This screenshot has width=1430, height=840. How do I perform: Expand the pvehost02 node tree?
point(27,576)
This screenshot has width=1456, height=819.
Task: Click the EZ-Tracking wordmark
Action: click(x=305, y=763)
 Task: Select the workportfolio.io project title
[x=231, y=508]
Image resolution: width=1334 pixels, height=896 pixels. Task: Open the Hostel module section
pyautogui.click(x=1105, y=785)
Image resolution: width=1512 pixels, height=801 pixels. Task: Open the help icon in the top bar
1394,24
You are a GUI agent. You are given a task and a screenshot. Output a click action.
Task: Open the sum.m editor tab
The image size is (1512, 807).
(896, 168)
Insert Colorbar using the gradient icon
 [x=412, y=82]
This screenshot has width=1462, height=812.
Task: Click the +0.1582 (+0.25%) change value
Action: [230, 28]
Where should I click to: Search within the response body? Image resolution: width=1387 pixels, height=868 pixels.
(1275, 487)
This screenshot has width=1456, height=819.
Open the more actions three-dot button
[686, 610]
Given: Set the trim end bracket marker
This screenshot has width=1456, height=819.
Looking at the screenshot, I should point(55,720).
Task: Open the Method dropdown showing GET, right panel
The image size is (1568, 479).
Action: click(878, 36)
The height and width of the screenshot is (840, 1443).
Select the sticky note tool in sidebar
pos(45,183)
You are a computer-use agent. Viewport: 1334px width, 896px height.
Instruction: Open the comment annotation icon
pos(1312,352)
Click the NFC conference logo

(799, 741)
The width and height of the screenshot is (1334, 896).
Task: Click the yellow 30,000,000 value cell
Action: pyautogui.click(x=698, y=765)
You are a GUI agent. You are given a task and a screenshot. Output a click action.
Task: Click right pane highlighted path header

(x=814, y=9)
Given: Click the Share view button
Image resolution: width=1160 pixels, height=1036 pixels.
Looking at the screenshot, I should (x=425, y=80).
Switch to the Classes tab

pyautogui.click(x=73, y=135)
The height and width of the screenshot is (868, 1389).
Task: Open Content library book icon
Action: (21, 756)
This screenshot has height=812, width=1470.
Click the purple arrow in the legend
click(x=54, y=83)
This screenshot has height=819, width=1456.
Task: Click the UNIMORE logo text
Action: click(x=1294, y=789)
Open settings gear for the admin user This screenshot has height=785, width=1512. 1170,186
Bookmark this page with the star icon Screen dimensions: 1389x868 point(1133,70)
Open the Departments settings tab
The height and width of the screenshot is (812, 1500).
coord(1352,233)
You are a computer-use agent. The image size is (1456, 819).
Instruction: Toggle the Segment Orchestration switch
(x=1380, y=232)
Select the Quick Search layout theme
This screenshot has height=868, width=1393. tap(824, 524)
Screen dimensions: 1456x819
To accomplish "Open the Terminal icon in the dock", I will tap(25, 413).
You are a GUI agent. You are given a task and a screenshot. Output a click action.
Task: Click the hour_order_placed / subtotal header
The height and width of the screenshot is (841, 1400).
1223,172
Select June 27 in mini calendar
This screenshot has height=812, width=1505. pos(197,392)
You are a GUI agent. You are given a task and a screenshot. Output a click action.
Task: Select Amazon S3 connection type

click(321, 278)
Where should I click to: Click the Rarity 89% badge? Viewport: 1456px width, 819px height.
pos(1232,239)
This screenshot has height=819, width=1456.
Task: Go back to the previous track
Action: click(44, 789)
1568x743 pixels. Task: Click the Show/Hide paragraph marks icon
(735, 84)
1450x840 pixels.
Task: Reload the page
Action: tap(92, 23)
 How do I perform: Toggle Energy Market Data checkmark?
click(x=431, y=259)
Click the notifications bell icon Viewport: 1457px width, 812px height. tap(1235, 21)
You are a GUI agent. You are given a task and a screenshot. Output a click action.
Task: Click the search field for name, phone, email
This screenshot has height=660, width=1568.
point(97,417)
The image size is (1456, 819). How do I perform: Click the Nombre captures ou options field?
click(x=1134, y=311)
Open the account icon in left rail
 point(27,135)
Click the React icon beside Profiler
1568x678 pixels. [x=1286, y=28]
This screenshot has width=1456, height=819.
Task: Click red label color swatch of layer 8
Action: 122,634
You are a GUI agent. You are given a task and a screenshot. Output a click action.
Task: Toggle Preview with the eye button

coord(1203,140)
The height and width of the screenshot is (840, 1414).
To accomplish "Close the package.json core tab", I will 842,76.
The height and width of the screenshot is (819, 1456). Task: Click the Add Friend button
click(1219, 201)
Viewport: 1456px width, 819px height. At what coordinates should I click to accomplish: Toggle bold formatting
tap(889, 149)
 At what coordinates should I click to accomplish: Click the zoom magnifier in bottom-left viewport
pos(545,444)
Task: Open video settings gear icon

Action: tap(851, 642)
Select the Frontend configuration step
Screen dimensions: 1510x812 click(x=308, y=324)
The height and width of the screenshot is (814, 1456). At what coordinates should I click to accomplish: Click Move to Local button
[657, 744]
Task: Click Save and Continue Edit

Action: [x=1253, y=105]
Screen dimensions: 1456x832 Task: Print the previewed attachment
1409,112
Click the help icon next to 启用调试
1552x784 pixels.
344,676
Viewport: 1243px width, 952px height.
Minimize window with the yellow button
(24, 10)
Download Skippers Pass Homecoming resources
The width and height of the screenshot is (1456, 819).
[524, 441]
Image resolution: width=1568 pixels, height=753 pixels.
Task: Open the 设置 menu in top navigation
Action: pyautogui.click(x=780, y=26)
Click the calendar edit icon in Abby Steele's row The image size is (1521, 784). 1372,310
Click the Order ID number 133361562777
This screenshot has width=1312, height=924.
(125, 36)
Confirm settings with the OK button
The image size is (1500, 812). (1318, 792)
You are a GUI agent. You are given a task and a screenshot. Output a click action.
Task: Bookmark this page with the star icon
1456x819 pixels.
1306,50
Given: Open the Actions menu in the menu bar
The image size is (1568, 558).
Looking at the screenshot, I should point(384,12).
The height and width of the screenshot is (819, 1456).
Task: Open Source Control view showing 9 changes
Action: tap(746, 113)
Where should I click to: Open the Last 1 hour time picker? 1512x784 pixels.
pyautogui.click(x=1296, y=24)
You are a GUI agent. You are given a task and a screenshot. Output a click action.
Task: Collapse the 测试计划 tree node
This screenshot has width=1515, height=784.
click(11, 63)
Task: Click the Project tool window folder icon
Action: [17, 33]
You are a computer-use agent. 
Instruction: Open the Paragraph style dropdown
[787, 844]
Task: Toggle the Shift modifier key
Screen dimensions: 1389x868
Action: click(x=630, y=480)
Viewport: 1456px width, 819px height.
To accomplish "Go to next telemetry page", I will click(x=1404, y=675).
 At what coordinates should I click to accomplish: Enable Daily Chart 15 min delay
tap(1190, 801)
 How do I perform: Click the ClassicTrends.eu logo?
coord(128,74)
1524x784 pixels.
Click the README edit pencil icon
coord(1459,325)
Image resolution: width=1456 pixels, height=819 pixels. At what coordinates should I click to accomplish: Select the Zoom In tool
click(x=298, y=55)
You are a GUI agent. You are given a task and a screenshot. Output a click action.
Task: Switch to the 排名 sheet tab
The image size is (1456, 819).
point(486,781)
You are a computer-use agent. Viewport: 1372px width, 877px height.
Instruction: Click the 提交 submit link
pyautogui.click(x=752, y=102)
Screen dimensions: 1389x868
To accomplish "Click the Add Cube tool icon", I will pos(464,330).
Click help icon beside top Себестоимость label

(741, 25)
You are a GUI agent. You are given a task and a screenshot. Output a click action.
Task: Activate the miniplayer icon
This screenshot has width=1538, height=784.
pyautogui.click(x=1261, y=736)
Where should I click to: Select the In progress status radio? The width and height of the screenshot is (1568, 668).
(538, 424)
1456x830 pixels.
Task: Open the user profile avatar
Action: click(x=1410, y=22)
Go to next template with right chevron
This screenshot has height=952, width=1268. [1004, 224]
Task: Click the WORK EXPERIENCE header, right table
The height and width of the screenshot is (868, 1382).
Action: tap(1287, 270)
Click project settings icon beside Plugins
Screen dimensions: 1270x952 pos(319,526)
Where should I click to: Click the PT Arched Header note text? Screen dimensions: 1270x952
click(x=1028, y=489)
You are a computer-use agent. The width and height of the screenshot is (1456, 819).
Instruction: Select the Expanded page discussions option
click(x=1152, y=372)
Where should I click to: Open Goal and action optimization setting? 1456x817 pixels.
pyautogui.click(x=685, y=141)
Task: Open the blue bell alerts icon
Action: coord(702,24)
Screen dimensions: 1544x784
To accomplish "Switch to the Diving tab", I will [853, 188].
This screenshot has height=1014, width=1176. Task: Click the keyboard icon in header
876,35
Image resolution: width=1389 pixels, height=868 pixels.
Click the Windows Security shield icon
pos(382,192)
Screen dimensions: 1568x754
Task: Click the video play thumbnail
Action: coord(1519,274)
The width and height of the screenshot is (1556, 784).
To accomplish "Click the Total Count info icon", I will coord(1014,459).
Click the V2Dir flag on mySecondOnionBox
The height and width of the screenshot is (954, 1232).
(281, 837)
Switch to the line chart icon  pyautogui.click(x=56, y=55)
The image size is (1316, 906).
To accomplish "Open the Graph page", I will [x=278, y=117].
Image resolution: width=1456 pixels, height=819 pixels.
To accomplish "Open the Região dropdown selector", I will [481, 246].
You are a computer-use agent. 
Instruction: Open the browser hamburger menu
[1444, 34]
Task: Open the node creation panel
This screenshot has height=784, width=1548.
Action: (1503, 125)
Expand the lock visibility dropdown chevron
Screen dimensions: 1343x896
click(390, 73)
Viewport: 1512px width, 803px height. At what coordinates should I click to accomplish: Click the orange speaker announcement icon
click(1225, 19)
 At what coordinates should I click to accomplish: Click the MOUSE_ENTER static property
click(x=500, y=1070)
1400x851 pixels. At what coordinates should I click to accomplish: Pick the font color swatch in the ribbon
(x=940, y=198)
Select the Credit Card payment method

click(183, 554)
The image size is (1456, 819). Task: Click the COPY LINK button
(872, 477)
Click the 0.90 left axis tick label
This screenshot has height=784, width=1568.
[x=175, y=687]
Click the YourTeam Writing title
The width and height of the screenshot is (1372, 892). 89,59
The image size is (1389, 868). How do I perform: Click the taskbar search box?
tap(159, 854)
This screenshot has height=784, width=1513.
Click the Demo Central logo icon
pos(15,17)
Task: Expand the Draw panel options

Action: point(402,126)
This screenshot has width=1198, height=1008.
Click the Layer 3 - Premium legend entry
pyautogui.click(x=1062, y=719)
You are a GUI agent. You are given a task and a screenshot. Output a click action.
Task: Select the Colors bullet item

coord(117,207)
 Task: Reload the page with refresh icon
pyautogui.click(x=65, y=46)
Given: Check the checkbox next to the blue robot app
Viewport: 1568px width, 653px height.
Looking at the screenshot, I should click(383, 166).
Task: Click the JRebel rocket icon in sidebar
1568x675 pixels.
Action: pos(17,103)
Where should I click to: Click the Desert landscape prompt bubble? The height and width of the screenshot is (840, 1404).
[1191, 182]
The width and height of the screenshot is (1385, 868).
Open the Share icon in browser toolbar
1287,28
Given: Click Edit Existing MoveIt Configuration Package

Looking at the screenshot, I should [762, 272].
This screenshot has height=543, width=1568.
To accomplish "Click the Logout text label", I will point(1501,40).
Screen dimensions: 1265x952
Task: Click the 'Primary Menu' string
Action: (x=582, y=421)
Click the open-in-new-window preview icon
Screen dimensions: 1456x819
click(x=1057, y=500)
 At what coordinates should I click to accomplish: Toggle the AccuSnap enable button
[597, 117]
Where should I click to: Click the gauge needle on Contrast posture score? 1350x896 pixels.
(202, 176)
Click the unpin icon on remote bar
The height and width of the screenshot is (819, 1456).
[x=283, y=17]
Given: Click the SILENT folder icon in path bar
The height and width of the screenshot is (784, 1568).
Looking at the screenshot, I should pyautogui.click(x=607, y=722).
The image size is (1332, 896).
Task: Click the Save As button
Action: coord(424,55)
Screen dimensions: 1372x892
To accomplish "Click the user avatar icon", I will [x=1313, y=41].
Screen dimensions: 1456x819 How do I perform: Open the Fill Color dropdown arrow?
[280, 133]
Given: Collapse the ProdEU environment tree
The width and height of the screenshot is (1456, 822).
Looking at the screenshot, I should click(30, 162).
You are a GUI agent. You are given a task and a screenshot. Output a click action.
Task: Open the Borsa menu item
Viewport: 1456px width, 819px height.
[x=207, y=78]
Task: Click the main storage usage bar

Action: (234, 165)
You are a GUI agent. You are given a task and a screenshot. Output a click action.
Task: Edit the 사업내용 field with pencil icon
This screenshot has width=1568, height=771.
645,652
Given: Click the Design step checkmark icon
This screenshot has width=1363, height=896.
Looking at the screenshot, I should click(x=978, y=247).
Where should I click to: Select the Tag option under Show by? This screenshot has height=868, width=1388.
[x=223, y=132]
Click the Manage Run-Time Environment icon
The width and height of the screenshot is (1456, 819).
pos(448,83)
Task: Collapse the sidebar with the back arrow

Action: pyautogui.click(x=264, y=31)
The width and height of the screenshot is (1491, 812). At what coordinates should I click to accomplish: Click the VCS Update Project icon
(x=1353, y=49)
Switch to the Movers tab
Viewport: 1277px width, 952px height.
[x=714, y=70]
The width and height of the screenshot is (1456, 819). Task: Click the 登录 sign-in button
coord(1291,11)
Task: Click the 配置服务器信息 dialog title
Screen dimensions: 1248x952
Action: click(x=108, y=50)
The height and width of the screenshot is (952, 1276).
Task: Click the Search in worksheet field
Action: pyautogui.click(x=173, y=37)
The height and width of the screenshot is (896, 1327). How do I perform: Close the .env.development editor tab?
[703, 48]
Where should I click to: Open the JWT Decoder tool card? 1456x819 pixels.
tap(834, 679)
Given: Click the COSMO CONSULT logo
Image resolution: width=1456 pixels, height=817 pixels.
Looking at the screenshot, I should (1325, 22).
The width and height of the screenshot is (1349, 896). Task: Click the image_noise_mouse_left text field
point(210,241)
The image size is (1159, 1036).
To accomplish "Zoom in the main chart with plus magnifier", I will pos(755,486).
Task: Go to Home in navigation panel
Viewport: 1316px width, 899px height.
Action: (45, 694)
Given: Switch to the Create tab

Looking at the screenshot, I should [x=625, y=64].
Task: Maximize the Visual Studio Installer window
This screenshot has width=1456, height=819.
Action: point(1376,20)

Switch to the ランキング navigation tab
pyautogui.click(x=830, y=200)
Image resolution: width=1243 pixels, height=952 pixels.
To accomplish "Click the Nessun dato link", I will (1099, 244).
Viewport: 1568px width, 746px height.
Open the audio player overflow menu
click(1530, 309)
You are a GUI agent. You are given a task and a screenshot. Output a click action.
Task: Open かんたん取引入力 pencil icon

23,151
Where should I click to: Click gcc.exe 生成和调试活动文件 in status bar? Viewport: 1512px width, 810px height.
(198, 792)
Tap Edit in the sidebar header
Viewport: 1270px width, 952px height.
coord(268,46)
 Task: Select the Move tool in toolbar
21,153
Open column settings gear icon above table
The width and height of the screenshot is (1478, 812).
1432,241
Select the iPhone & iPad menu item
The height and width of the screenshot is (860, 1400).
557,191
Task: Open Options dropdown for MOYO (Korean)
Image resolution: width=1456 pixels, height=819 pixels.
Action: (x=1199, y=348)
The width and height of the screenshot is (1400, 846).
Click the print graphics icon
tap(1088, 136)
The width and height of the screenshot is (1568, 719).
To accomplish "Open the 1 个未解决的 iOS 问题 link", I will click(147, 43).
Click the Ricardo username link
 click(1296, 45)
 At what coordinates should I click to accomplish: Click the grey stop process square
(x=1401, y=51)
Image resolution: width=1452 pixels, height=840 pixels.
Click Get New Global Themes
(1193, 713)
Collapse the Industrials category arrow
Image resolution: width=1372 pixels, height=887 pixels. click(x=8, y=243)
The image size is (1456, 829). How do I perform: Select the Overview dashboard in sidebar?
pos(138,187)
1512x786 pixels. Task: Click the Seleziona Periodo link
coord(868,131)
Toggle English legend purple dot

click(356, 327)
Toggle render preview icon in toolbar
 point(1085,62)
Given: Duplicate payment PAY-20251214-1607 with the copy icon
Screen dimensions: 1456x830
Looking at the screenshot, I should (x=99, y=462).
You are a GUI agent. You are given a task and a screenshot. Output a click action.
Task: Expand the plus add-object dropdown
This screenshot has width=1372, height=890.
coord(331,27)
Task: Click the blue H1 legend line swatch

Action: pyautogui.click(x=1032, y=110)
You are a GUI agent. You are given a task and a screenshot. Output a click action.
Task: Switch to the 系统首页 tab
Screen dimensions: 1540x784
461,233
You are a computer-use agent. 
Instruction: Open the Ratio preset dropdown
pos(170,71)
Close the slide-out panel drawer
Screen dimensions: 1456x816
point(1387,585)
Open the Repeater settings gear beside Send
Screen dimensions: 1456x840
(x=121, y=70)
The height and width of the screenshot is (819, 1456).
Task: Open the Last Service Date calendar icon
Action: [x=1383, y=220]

→ **TASK DIRECTIONS**
Which lines of the listing above hold the word "Bookmark"? Copy each of them.

→ **SOLUTION TO THE EXERCISE**
Bookmark this page with the star icon Screen dimensions: 1389x868 point(1133,70)
Task: Bookmark this page with the star icon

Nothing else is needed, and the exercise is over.